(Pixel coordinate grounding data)
====

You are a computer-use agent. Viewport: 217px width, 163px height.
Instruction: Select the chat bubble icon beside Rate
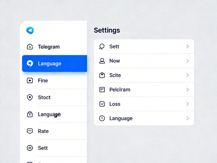pos(30,131)
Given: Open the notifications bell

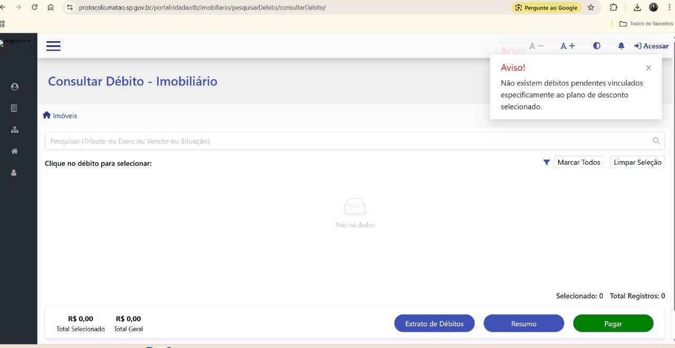Looking at the screenshot, I should coord(621,46).
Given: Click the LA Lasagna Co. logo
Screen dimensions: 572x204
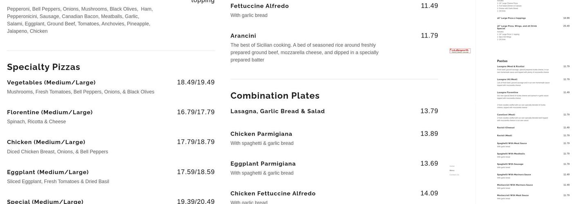Looking at the screenshot, I should pos(460,51).
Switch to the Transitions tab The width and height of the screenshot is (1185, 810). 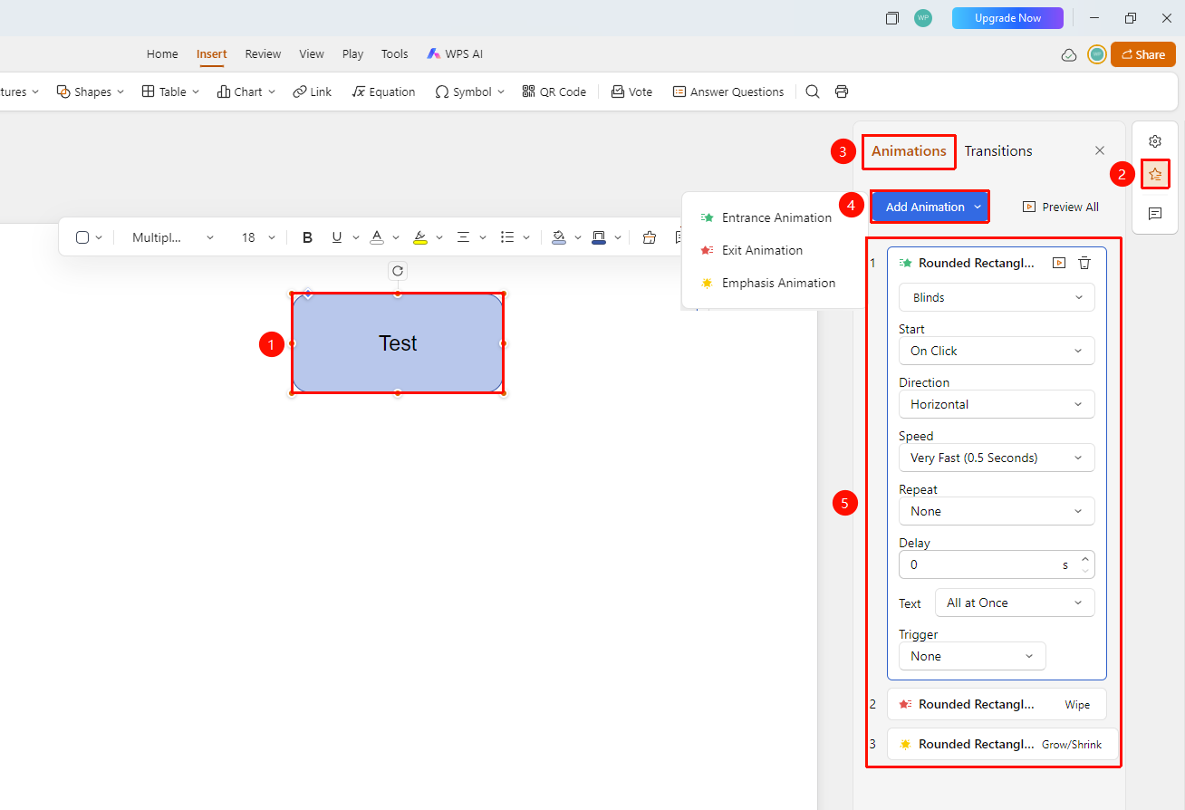[998, 151]
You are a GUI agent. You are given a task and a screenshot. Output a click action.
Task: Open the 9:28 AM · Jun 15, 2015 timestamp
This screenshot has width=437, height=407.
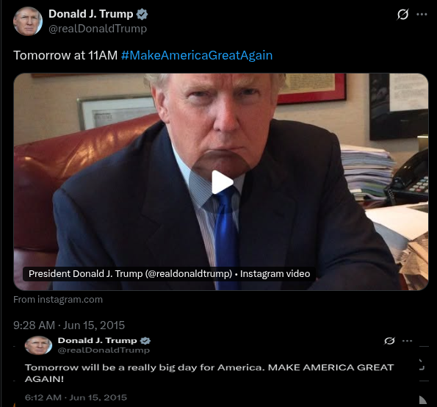[x=69, y=325]
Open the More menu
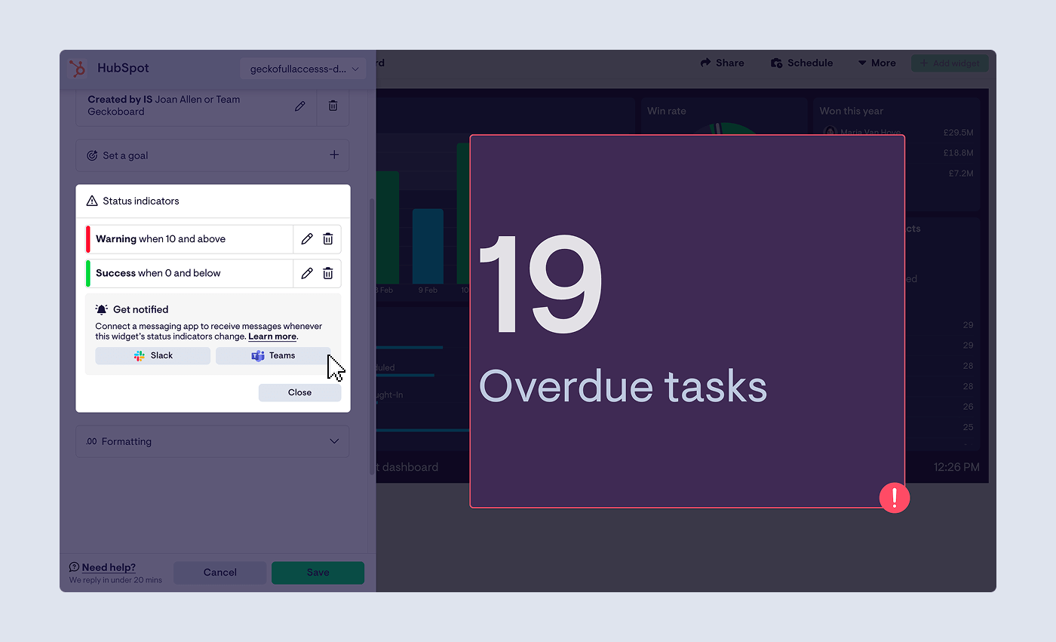The image size is (1056, 642). (876, 63)
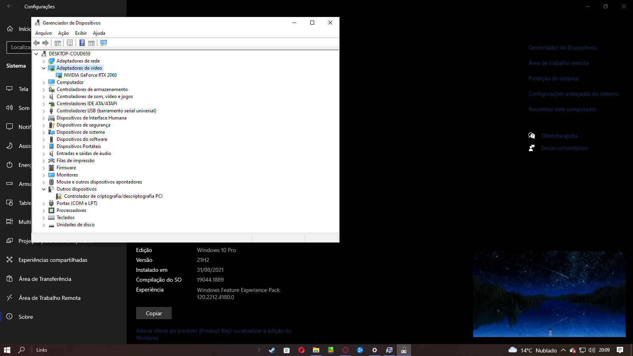Screen dimensions: 633x356
Task: Open Microsoft Store from the taskbar
Action: [286, 350]
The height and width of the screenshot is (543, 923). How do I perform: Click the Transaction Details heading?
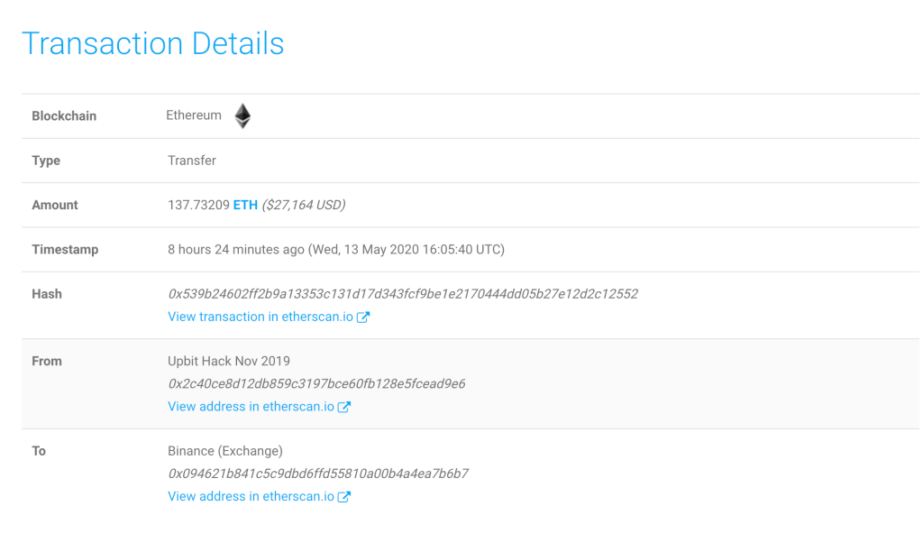coord(153,43)
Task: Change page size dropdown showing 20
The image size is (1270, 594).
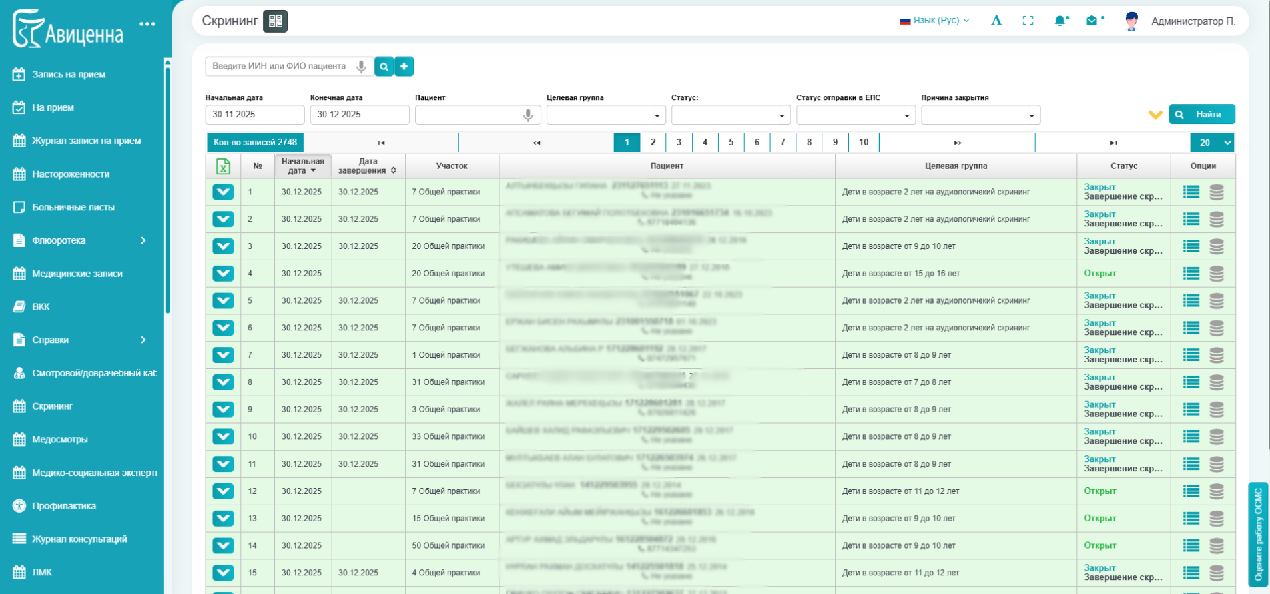Action: 1211,143
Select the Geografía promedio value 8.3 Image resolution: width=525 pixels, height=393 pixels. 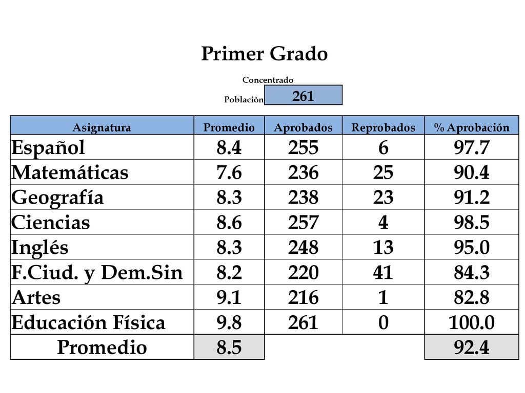pos(229,197)
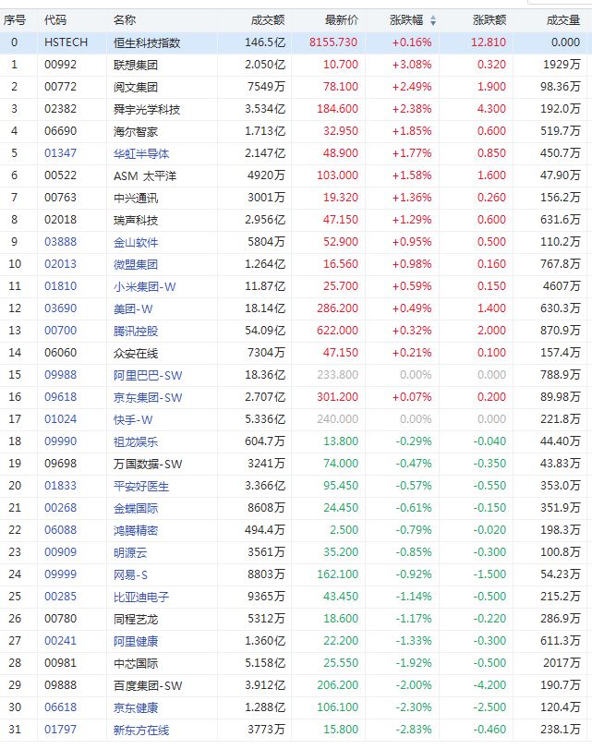Screen dimensions: 592x749
Task: Open the 网易-S stock link
Action: [134, 574]
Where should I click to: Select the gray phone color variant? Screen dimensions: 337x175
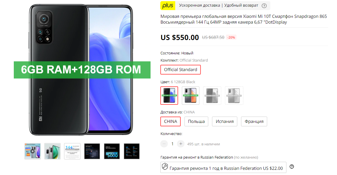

====

→ **WHAT YOU ARE ASKED TO DO**:
Read through the data and copy every line where "agent" shows up.

→ **SOLVED PROBLEM**:
You are a computer-use agent. Viewport: 217px width, 163px height.
You are a GUI agent. You are given a task and a screenshot. Output a click action.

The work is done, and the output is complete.